Collected data entries:
..............................

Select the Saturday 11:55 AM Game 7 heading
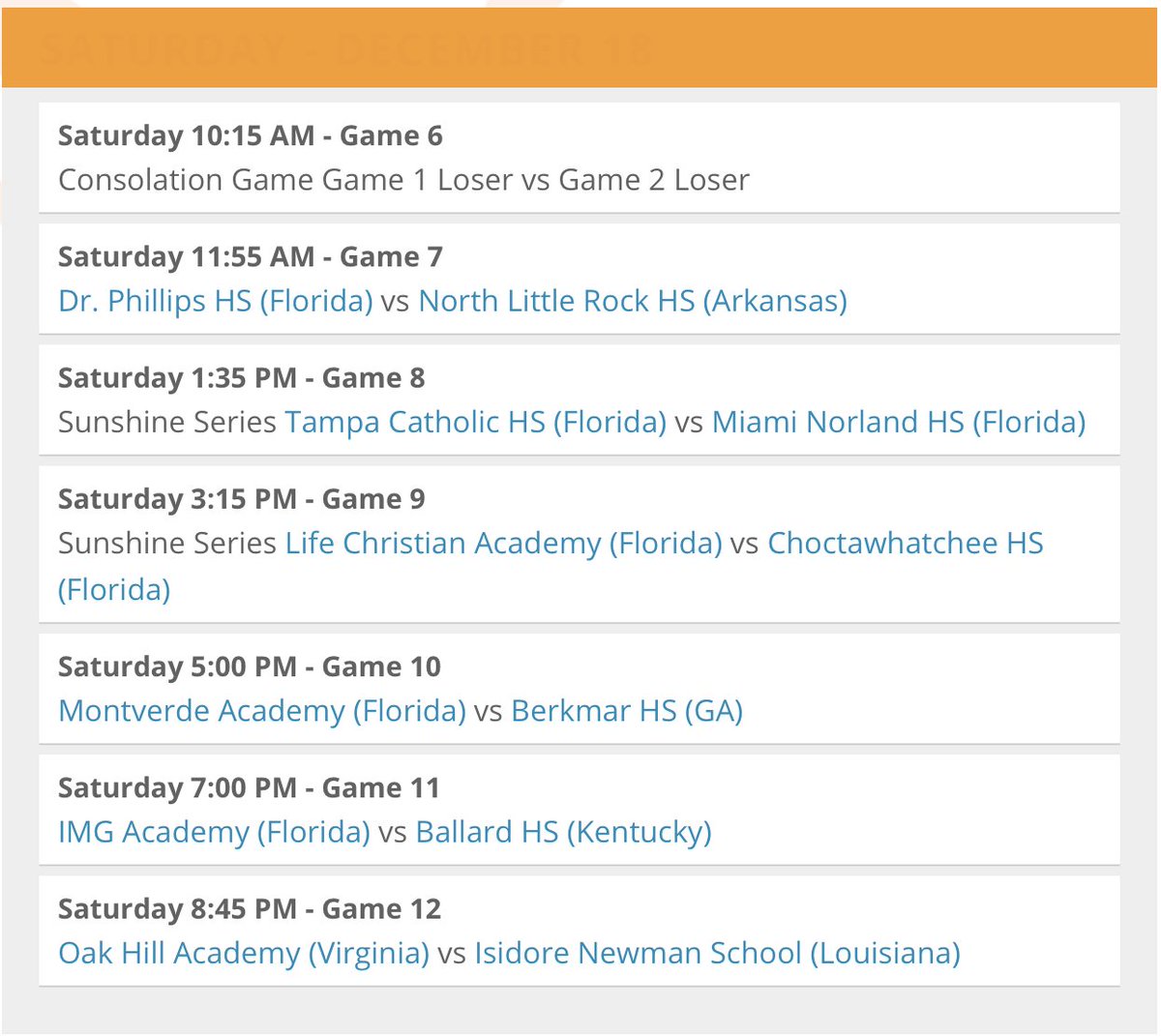This screenshot has height=1036, width=1161. coord(251,256)
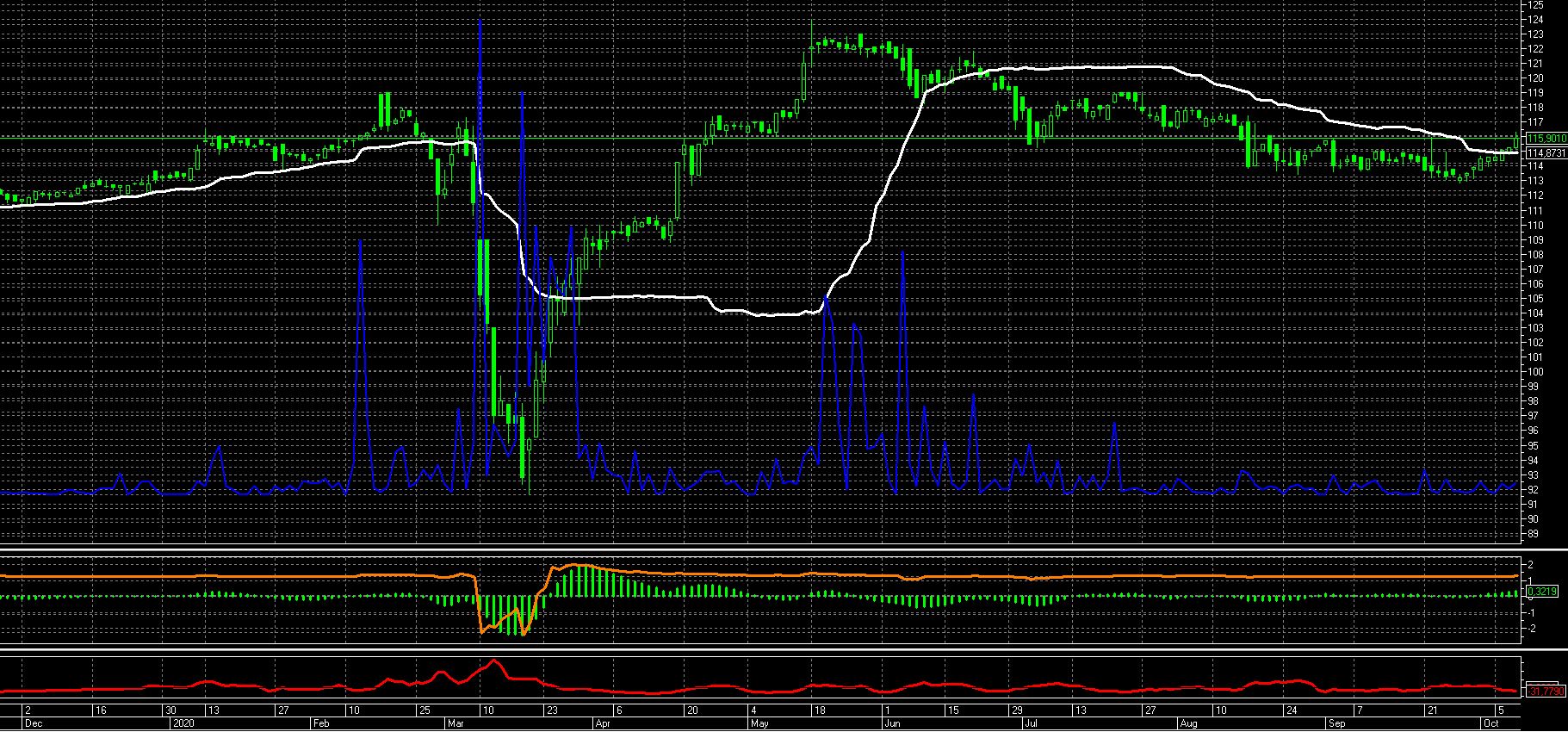Viewport: 1568px width, 732px height.
Task: Click the 125 tick on price scale
Action: click(x=1536, y=5)
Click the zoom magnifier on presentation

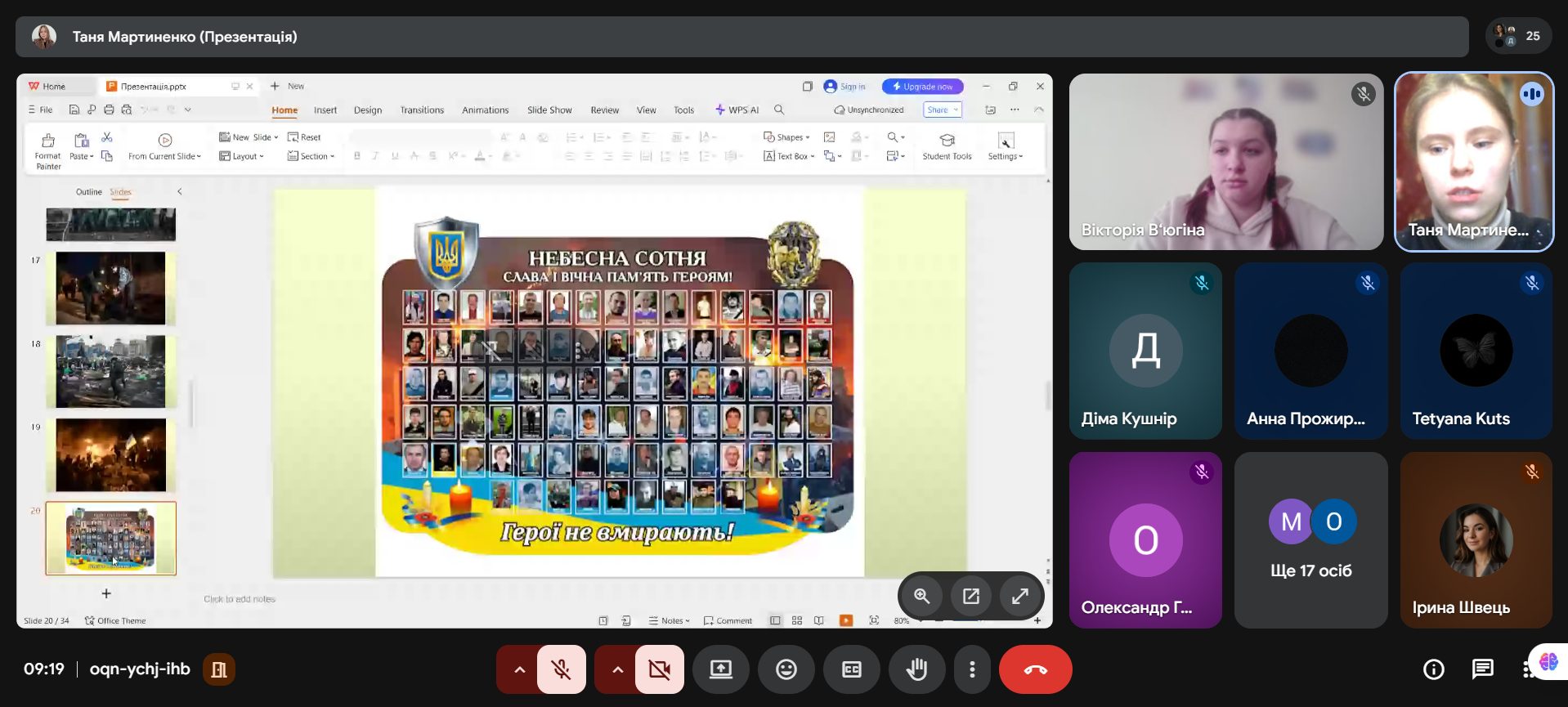click(922, 596)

..............................

## Aim of the exercise
Repeat the data word for word; drop the pictures.

## Exercise output
Select the Saturday 11:55 AM Game 7 heading
This screenshot has height=1036, width=1161. coord(251,256)
Viewport: 1568px width, 732px height.
Task: Click the 125 tick on price scale
Action: click(x=1536, y=5)
Click the zoom magnifier on presentation

click(922, 596)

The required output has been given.